# Task prompt
Starting at the line that contains "The width and height of the screenshot is (1112, 397)." and ending at the end of the material, write out those lines again with "Instruction" switched to "Directive" and everything else left unchanged. Give only those lines.

# Exercise data
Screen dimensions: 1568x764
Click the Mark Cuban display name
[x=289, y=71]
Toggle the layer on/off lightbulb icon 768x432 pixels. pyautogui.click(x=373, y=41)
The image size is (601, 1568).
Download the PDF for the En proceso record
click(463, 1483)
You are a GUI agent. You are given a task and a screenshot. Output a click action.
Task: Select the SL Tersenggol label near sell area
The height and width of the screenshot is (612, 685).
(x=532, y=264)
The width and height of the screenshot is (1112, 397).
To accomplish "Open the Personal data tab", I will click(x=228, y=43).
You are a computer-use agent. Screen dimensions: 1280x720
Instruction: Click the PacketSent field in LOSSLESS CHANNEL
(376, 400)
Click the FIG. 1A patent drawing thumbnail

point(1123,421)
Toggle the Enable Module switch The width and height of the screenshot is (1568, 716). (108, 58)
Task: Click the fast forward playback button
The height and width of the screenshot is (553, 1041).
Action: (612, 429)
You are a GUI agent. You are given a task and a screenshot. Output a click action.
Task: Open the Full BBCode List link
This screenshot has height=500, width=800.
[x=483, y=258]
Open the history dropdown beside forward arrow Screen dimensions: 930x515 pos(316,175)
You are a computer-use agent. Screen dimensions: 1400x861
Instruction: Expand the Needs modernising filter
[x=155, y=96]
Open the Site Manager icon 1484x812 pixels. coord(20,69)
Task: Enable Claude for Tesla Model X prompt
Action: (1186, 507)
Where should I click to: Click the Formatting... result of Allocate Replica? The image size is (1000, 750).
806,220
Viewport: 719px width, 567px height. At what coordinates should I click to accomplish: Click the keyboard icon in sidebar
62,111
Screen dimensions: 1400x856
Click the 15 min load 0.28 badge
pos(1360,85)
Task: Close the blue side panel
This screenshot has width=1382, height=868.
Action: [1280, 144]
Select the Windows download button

# Output below
The width and height of the screenshot is (1112, 397).
To accomplish "Open the Personal data tab", I will click(x=228, y=43).
You are a computer-use agent. Screen dimensions: 1280x720
Directive: Click the PacketSent field in LOSSLESS CHANNEL
(376, 400)
Click the FIG. 1A patent drawing thumbnail

point(1123,421)
Toggle the Enable Module switch The width and height of the screenshot is (1568, 716). (108, 58)
Task: Click the fast forward playback button
The height and width of the screenshot is (553, 1041).
Action: (612, 429)
You are a GUI agent. You are given a task and a screenshot. Output a click action.
Task: Open the Full BBCode List link
This screenshot has height=500, width=800.
[x=483, y=258]
Open the history dropdown beside forward arrow Screen dimensions: 930x515 pos(316,175)
You are a computer-use agent. Screen dimensions: 1400x861
Directive: Expand the Needs modernising filter
[x=155, y=96]
Open the Site Manager icon 1484x812 pixels. coord(20,69)
Task: Enable Claude for Tesla Model X prompt
Action: (1186, 507)
Where should I click to: Click the Formatting... result of Allocate Replica? The image size is (1000, 750).
806,220
Viewport: 719px width, 567px height. At what coordinates should I click to accomplish: Click the keyboard icon in sidebar
62,111
Screen dimensions: 1400x856
Click the 15 min load 0.28 badge
pos(1360,85)
Task: Close the blue side panel
This screenshot has width=1382, height=868.
Action: [1280, 144]
Select the Windows download button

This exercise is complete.